Pedro Rodríguez - Herencia, territorio y mirada al pasado
Pedro Rodríguez Pérez, alma mater del proyecto, pertenece a la nueva generación de viticultores gallegos que han decidido mirar hacia atrás para avanzar. Hijo y nieto de viticultores, Pedro tomó el relevo de una tradición familiar que en los años noventa parecía condenada al olvido. En una zona donde muchos arrancaban viñas o vendían la uva a cooperativas, él decidió seguir cultivando las parcelas familiares, pequeñas, escarpadas, trabajadas a mano, como si cada una fuera un jardín secreto. En lugar de industrializar, apostó por una viticultura de mínima intervención, de inspiración borgoñona en cuanto a parcelación y respeto al terroir, pero profundamente gallega en su espíritu.

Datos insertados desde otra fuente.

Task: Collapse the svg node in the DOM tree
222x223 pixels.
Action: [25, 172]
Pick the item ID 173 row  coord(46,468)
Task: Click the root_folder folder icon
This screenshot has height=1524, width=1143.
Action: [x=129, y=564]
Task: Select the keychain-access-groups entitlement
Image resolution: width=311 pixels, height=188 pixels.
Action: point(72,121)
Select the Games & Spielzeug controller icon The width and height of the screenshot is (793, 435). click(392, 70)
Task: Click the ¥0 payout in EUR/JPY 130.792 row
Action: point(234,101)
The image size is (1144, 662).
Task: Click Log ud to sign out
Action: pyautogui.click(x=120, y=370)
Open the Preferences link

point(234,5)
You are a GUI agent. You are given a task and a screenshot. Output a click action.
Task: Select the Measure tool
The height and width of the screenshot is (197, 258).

Una figura clave en el desarrollo del proyecto ha sido el reconocido enólogo berciano Raúl Pérez, con quien Pedro mantiene una estrecha amistad y una colaboración fluida desde los inicios. Raúl no solo aportó una mirada externa profundamente respetuosa con el viñedo, sino que también impulsó a Guímaro a explorar nuevas formas de vinificación, reforzando la apuesta por la fermentación con raspón, las crianzas largas y la microvinificación por parcelas. Su vínculo no es sólo técnico, sino también afectivo: ambos comparten una visión radicalmente honesta del vino, alejada del artificio y centrada en la expresión pura del paisaje.
Castas autóctonas y cepas centenarias
Guímaro trabaja sobre todo con la variedad Mencía, pero no se limita a ella. Hay Godello, Treixadura, Doña Blanca, Brancellao, Caiño, Sousón … toda una constelación de castas autóctonas que Pedro y su familia han ido redescubriendo y recuperando, muchas veces en viñas centenarias que apenas producen unos cientos de kilos por año. Son variedades que no han sido seleccionadas por productividad ni facilidad de cultivo, sino por su profunda adaptación al entorno: suelos de pizarra, orientación norte-sur, altitudes entre los 300 y 500 metros, y un clima atlántico severo, donde la lluvia y la niebla son compañeras habituales.
Una estética sin artificio - El vino nace en la viña
La bodega no tiene estética postal, y eso es parte de su encanto. Aquí no hay mármol ni acero pulido, sino depósitos de acero inoxidable y algunas barricas viejas donde se vinifica sin apenas intervención. Nada de levaduras añadidas, filtrados agresivos ni maquillajes enológicos. El vino de Guímaro se hace en la viña, no en el laboratorio. La fermentación es espontánea, con raspón en muchos casos, y la crianza se adapta al carácter de cada parcela. No hay reglas fijas. Solo escucha, observación y paciencia.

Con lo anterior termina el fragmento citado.